▸ Dataset entries
....
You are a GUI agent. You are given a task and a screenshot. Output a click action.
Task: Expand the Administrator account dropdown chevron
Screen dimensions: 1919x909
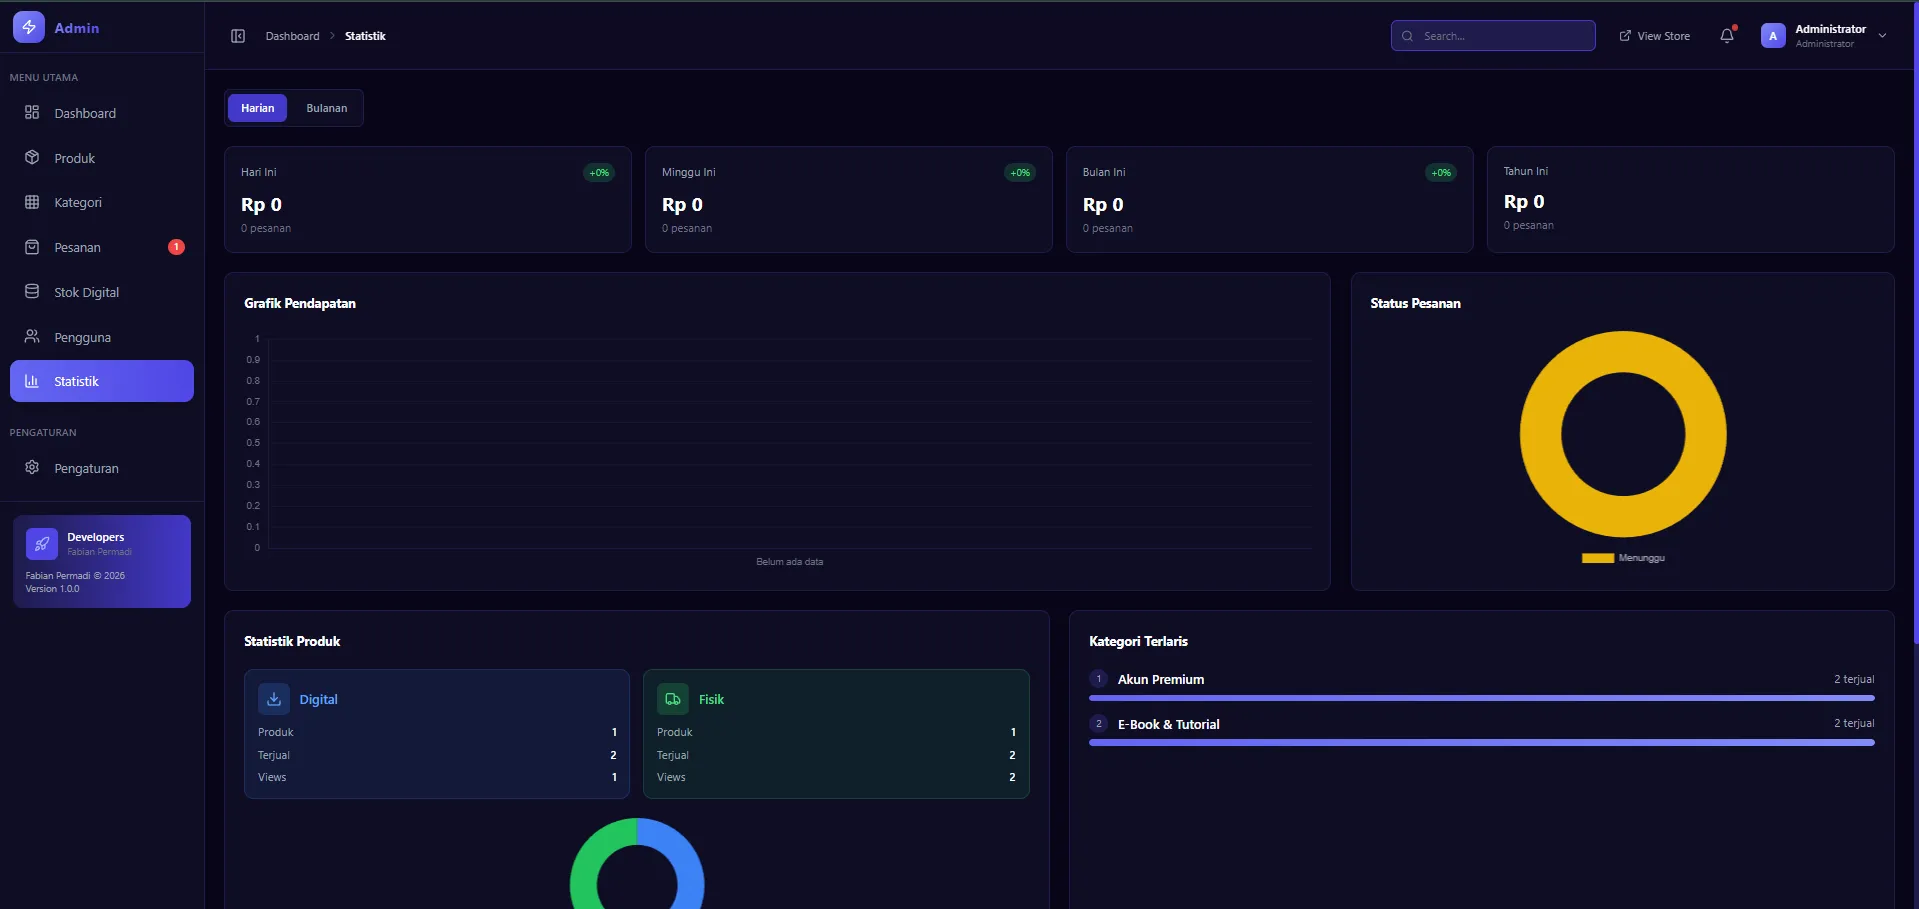click(x=1882, y=36)
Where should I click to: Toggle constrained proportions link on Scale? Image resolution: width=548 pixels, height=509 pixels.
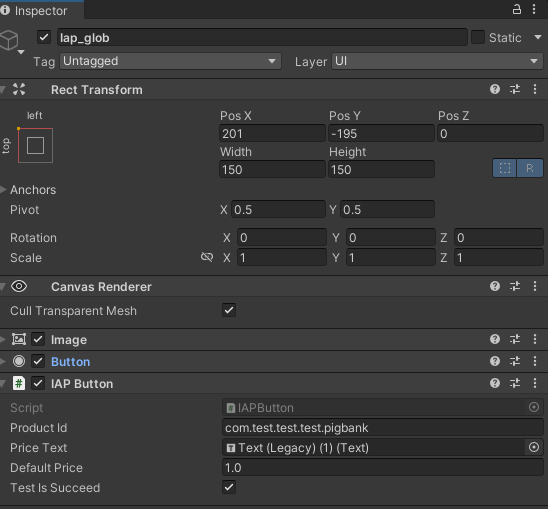pos(207,257)
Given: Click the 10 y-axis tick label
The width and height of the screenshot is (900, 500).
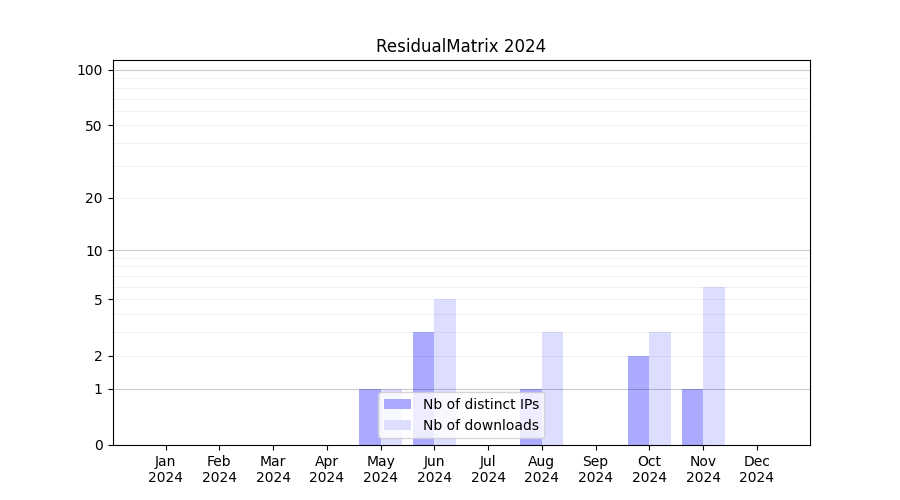Looking at the screenshot, I should click(94, 251).
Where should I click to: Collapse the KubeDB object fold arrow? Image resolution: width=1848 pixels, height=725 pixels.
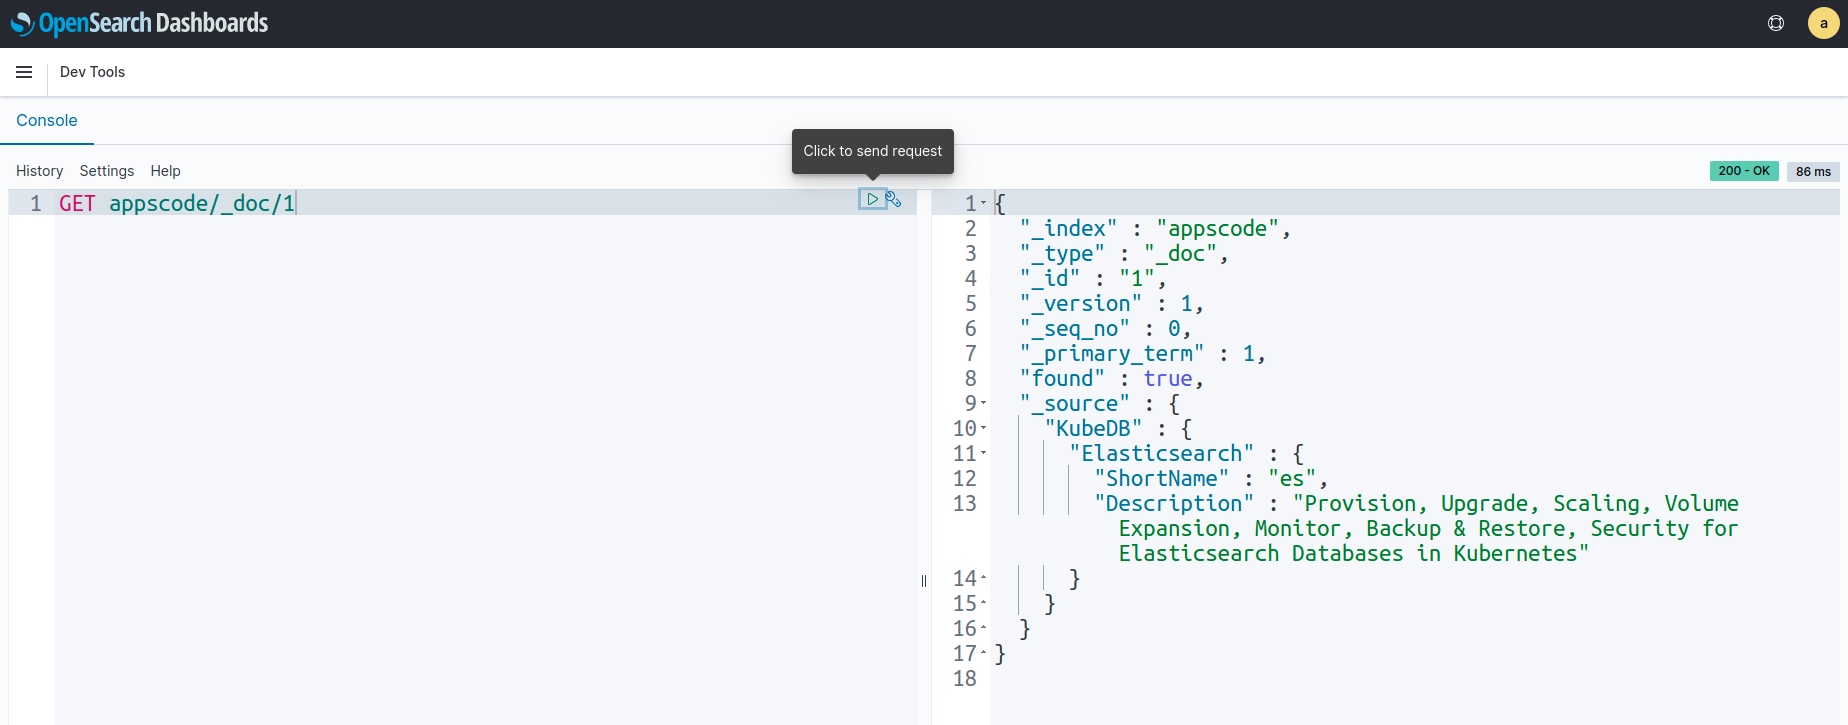coord(984,428)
....
▸ WORK TO COMPLETE
Leave out every picture and copy the rest of the records exactly.

▸ OUTPUT OF THE TASK
You are a GUI agent. You are given a task and a screenshot. Output a click action.
Task: Expand the Administrator account dropdown chevron
Screen dimensions: 1919x909
click(x=1882, y=36)
Where should I click to: Toggle constrained proportions link on Scale? Image resolution: width=548 pixels, height=509 pixels.
pos(207,257)
Given: Click the 10 y-axis tick label
The width and height of the screenshot is (900, 500).
Looking at the screenshot, I should click(94, 251).
Where should I click to: Collapse the KubeDB object fold arrow? Image resolution: width=1848 pixels, height=725 pixels.
coord(984,428)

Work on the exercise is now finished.